Personal information
- Full name: Jean-René Bernaudeau
- Born: 8 July 1956 (age 69) Saint-Maurice-le-Girard, Vendée, France

Team information
- Current team: Team TotalEnergies
- Discipline: Road
- Role: Rider (retired); General manager;

Professional teams
- 1978–1980: Renault
- 1981–1982: Peugeot
- 1983: Wolber
- 1984: Système U
- 1985–1988: Fagor

Managerial teams
- 1996–1999: Vendée U
- 2000–: Bonjour

= Jean-René Bernaudeau =

French cyclist

Jean-René Bernaudeau (born 8 July 1956) is a French former road bicycle racer, who competed professionally from 1978 to 1988. Bernaudeau currently works as the general manager for UCI ProTeam .

In 1982, he said that dope controls in cycling were a breach of the freedom of work. Before turning professional he represented France competing in the individual road race event at the 1976 Summer Olympics.

Career highlights include four wins in the Grand Prix du Midi Libre between 1980 and 1983, winning a Bronze medal at the 1979 World Championship road race, as well as wearing the yellow jersey as leader of the general classification for one day after the first stage in the 1979 Tour de France. He would also win the best young rider classification in the 1979 Tour and would go on to finish in 5th place overall. As the high mountains and the third week began in the 1980 Tour de France Bernaudeau rose through the standings getting as high as 5th behind leading GC riders Zoetemelk, Kuiper, Martin and de Muynck. He DNS stage 18. He would finish in the top 10 of the 1981 Tour de France, in 1982 he finished 13th and in 1983 he finished in the top 10 again.
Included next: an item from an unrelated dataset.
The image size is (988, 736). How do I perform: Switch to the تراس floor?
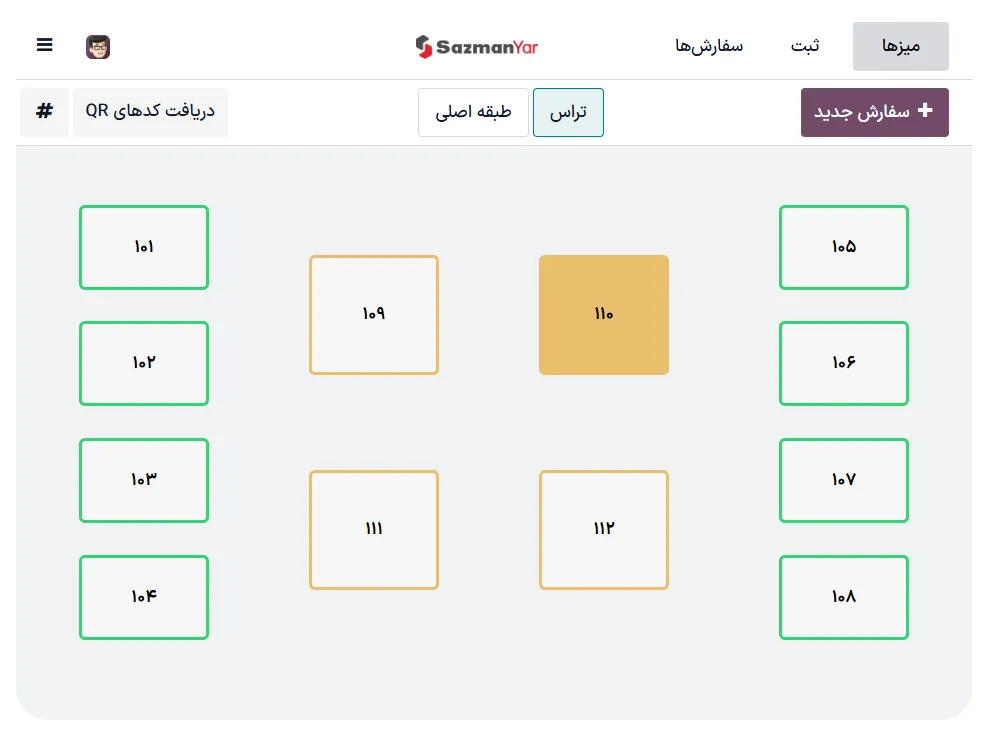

He DNF either the 1984 or 1985 editions but did finish the final two of his career, finishing 26th and 17th respectively.
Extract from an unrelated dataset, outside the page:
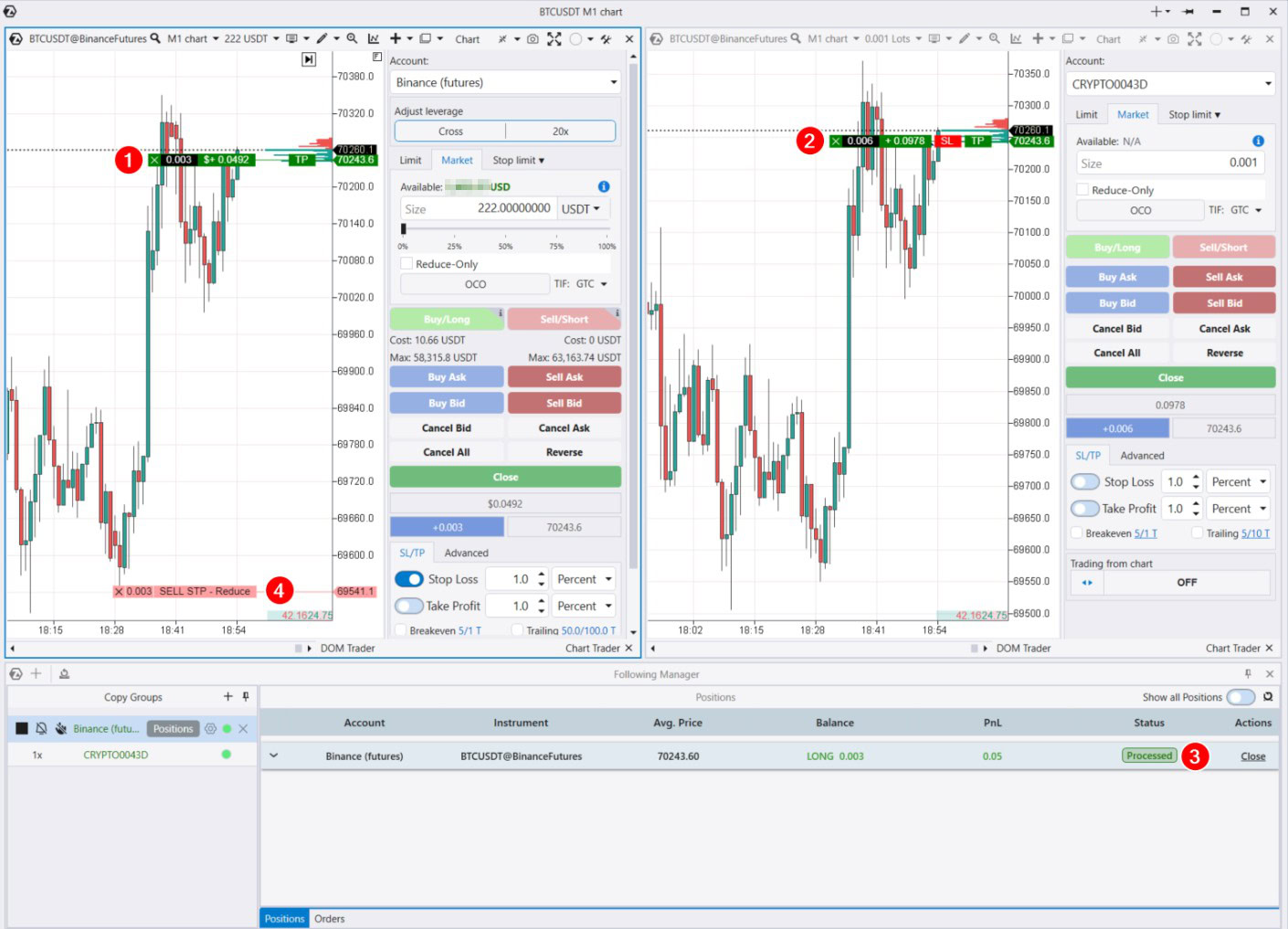Click the Reverse button in left trading panel
1288x929 pixels.
(x=564, y=452)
For the team's entire existence he has been involved with in all of its different variations between Continental level and UCI World Tour level. Thomas Voeckler spent his entire career riding for Bernaudeau and became known all over France for his spirited defense of the Yellow Jersey during the 2011 Tour de France where he held the jersey against all odds until the final climb of the final high mountain stage, which was Alpe d'Huez. Voeckler's 2011 contract from Team Europcar was worth €420,000 a year, which made him the second highest-paid French cyclist after Sylvain Chavanel. He turned down a contract for nearly double the pay from Team Cofidis to stay riding for Bernaudeau.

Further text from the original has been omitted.